EXCERPT
>> Begin

I, ROBOT
**1/2 (out of ****)

Starring Will Smith, Bridget Moynahan, Bruce Greenwood, Alan Tudyk, Chi McBride, and James Cromwell
Directed by Alex Proyas & written for the screen by Akiva Goldman and Jeff Vintar, suggested by the book by Isaac Asimov
2004
110 min PG13

The short stories that comprise Isaac Asimov’s “I, Robot” barely qualify as science fiction.  They’re more like math fiction or logic fiction.  The characters are static and one-dimensional, the prose is direct, clear, and slightly smirking, and everything is pushed aside to make way for the central logic problem involving the Three Laws of Robotics.  These are the Three Laws which every robot is programmed to follow with the core of its being, like physical laws, sort of how we have to obey gravity (let’s get out my paperback of “I, Robot,” $1.75 from Half-Price Books):

1) A robot may not injure a human being or, through inaction, allow a human being to come to harm.
2) A robot must obey orders given it by human beings except where such orders would conflict with the First Law.
3) A robot must protect its own existence as long as such protection does not conflict with the First or Second Law.

And I love the stories because they’re such marvelous, concise little gems, all the fascinating stuff to do with logic and nothing flabby in the way.  And because, like all stories from sci-fi’s golden age, you can get to far-off planets using a slide rule.  Stories in “I, Robot” include what to do with a robot that can read thoughts but still obeys the Three Laws.  How a robot would become locked in a cycle if you lazily told it to do something really dangerous.  How to pick out a robot whose First Law has been reprogrammed from a group of identical looking normal robots.  Trying to prove whether or not a mayoral candidate is really a robot (and whether or not that would improve or weaken his platform).  And so on, culminating in the ultimate question, would the world be better off if everything were run by super-intelligent reasoning machines?

>> End

THINGS TO DO
1) Answer these questions about the I, Robot review:
(a) Who directed the film?
(b) What price did the reviewer's paperback copy of the book cost, and where was it bought?
(c) According to the Third Law, what must a robot protect?
2) Repeat the I, Robot review word for word, from "2) A robot must" up to and including "or Second Law.".
3) Carry on writing the I, Robot review, starting right after its last sentence.

SOURCE MATERIAL
>> Begin

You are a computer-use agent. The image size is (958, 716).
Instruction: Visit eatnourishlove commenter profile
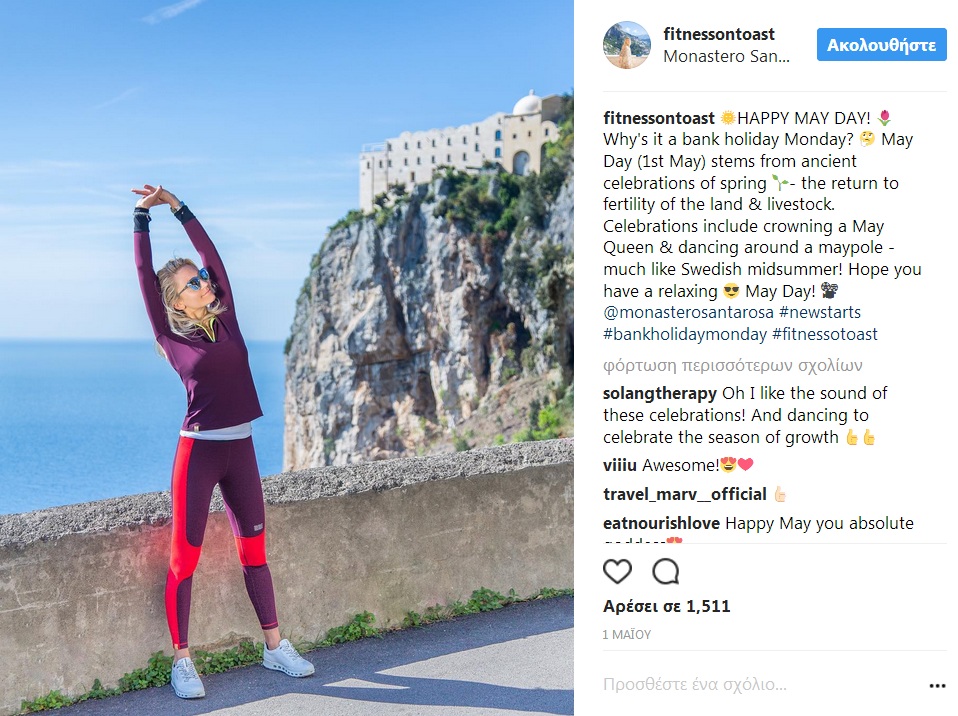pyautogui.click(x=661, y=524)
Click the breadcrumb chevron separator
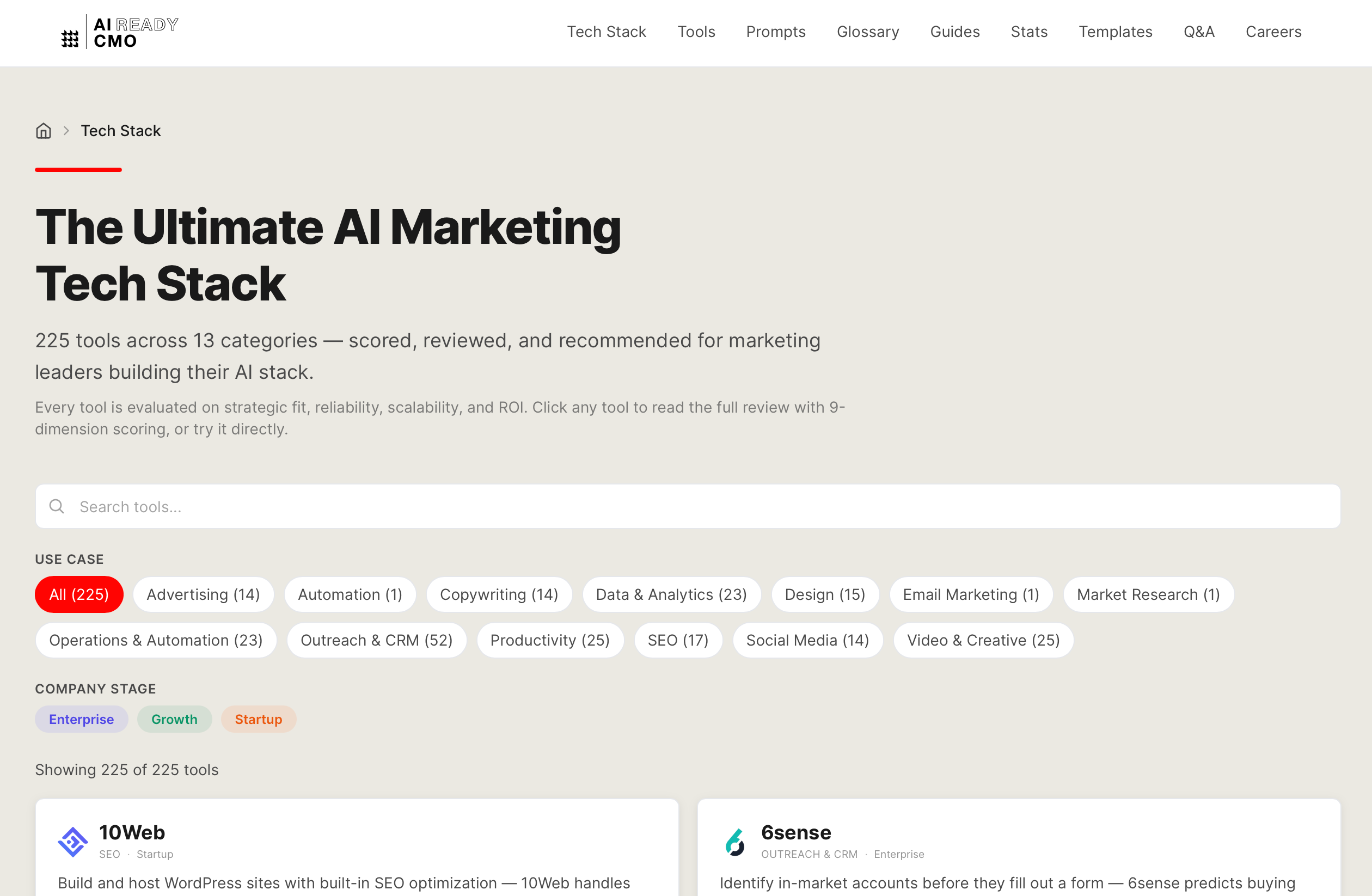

>> End

ANSWERS PROVIDED
1)
(a) Alex Proyas
(b) $1.75, from Half-Price Books
(c) Its own existence, as long as that protection does not conflict with the First or Second Law

2)
2) A robot must obey orders given it by human beings except where such orders would conflict with the First Law.
3) A robot must protect its own existence as long as such protection does not conflict with the First or Second Law.

3)
Not every book should be like “I, Robot,” but it’s good to have a couple around.  Much of modern sci-fi is indebted to Asimov’s work, including “
The Matrix” and vast chunks of “The Animatrix.”  HAL 9000 is perhaps the ultimate example of the reasoning machine that comes to run the world and Robocop’s Three Directives are a parody of the Three Laws.

I try never to evaluate a movie based on its fidelity, or lack thereof, to its source material.  People who do that, I suspect, mostly just want to brag about how they’ve read the book.  That the new film “I, Robot,” only uses ideas, names, and images from the “I, Robot” book and its sequels (like “Robots of Dawn”), and does not lift any direct storyline from the books, is not to its discredit.  That the movie retreats into the safety of a police procedural is not necessarily to its discredit.  When exploring futuristic and foreign worlds sometimes it’s best to do so from a place of familiarity, and nothing is more familiar to moviegoers than the Cop On The Edge (or COTE).

But the film “I, Robot,” puts the Three Laws front and center, instead of titles like “Starring Will Smith.”  In effect the Three Laws are the stars of the movie, in the way they were the stars of the book.  And maybe I wouldn’t know all that can be done and explored with the Three Laws if I hadn’t read the book.  But I have a feeling that a lot of people who enter the movie unfamiliar with the Three Laws will leave feeling that more could have been done with them in place of quite so many car crashes and special effects sequences.  The movie shows you what a big brain it has, and then tries impressing you with its brawn instead.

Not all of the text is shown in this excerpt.